The year-round Mardi Gras beads that decorate the New Orleans skyline are probably still safe, but the tennis shoes that hang cryptically from neighborhood power lines have a new nemesis — NOPD Sgt. Byron Francois, the quality-of-life officer who removed dozens of the odd decorations Thursday afternoon from around the Uptown-based Second District with the help of the New Orleans Fire Department.
In the early days of the crack-cocaine epidemic several decades ago, shoes hanging from the power lines were sometimes thought to denote a home where drugs could be found inside, NOPD Second District officer Jeff Keating said. But the drug dealers who advertised their locations so publicly likely didn’t last long on the streets, Keating said, and over time the spectacle lost its significance, becoming just another general part of the landscape of blight and neglect.
Like a broken window — which may not signify much on its own, other than that no one cares to fix it — the shoes are just an eyesore, agreed NOPD Second District Commander Paul Noel.
“It makes the neighborhood look bad, which causes other problems,” Noel said. “It’s just a quality-of-life thing.”
As such, the problem fell to Francois, who was promoted to the the Second District community-coordinating sergeant about two months ago. Higher-profile quality-of-life complaints across his desk often involve the problem at alcohol outlets, but Francois and his two officers are also charged simpler issues such as getting abandoned cars towed, dealing with noise issues such as barking dogs or loud music, and attending neighborhood meetings.Over time, the shoe complaints had just been piling up, Francois said, and no one had ever really tried to deal with them before. So, he and Lt. Shaun Ferguson arranged with the New Orleans Fire Department to go bring some in on Thursday afternoon.
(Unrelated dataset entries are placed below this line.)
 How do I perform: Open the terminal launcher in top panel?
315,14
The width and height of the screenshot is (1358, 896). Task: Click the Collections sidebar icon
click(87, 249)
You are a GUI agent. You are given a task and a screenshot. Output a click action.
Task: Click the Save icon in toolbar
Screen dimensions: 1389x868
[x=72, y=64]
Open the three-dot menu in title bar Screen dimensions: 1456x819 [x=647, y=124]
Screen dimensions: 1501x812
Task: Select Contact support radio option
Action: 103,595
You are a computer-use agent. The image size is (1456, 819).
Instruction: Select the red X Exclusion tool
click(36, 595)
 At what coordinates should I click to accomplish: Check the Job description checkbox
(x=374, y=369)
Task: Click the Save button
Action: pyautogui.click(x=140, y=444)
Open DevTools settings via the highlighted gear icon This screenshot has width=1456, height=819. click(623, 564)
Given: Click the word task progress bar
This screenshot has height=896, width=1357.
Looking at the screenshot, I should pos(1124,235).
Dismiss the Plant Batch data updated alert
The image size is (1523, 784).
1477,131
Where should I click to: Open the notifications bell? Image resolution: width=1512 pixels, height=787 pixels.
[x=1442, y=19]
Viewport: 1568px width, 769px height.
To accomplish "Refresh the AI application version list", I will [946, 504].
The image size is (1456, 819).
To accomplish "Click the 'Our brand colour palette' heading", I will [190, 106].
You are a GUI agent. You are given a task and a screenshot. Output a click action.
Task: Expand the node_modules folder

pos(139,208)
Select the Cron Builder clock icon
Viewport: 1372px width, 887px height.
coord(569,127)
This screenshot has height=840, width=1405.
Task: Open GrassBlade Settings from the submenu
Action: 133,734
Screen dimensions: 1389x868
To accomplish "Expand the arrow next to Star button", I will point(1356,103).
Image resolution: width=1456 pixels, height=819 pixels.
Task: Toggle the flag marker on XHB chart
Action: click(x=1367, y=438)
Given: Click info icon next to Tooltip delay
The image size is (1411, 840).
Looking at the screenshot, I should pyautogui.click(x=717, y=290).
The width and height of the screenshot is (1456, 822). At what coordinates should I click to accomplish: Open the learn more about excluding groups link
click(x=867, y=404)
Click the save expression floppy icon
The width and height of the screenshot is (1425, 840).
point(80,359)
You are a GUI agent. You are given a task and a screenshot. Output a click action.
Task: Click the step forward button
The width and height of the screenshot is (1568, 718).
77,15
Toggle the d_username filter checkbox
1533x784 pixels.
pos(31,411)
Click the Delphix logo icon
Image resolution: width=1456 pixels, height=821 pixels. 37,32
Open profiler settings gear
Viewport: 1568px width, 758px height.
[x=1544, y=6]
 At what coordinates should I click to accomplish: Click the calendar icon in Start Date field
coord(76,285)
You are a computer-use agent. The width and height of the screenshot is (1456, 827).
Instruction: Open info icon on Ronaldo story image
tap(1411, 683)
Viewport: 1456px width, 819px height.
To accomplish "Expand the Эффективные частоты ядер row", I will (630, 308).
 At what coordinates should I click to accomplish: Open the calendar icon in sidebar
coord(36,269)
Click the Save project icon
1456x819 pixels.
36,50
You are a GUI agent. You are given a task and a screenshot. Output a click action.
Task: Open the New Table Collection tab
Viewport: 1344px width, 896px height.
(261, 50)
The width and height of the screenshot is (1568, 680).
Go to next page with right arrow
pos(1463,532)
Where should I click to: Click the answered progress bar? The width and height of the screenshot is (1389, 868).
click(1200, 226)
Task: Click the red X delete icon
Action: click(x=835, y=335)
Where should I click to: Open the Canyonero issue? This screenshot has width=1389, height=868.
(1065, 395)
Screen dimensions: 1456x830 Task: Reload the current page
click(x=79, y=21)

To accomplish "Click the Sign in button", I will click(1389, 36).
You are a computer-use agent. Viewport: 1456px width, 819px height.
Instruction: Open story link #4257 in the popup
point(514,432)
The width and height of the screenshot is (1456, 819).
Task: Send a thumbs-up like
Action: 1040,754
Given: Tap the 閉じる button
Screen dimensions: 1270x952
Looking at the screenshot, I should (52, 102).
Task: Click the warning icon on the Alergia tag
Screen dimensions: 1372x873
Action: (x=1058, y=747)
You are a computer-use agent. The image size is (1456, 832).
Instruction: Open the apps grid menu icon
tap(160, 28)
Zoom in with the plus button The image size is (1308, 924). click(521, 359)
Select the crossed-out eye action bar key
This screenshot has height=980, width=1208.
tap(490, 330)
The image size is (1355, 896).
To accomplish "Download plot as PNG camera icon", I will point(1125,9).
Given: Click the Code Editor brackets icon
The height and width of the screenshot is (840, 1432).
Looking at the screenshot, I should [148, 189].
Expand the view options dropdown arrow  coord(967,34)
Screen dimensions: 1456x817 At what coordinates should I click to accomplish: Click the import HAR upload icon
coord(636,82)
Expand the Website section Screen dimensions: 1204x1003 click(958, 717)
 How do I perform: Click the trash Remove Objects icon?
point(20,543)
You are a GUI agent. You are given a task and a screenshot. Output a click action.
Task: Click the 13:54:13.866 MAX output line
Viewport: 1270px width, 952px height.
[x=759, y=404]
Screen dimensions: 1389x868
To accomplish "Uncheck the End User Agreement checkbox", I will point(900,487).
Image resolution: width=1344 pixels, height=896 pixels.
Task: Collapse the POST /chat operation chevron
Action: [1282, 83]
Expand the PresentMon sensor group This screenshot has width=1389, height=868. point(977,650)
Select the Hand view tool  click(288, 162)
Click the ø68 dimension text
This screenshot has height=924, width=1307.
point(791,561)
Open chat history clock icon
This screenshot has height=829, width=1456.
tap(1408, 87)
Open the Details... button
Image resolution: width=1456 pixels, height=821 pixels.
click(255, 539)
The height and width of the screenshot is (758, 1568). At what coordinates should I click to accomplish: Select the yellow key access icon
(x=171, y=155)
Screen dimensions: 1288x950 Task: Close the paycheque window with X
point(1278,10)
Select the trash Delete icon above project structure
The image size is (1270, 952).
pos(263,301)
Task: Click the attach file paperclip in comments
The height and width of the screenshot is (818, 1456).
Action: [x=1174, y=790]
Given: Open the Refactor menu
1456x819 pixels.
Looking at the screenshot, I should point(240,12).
The first stop on the list of 25 locations Francois hoped to clean up was by Evans Park in the Freret neighborhood. As they set up, two teens skateboarding stopped to watch in mock disappointment. They and their friends had thrown the shoes up there, they said, as a sign of triumph whenever they wore a pair out.
“It’s a remembrance of what we’ve done skating,” said Courtney Dounsceroux, 17.
“It’s like they’re immortalized up there,” agreed Tyler Roesch, 15.
The firefighters on the ladder truck had all 12 pairs of hanging shoes clipped down within minutes, and Francois piled them into a nearby trash can. Roesch helped him pick up a few of them, then salvaged two pairs of his own — some red-soled Nikes, and a pair of brown DC sneakers with a huge hole in the bottom.
As he and Dounsceroux laughed at their old trophy, Roesch said wasn’t sure what he was going to do with his recovered, possibly-unwearable shoes. Maybe, he said, he’d just throw them back up there.
Such an inevitable return of footwear to the skies of New Orleans did not faze Francois, however.
“We’re going to just keep taking them back down,” Francois said, and drove off toward Willow Street for the next stop on the list.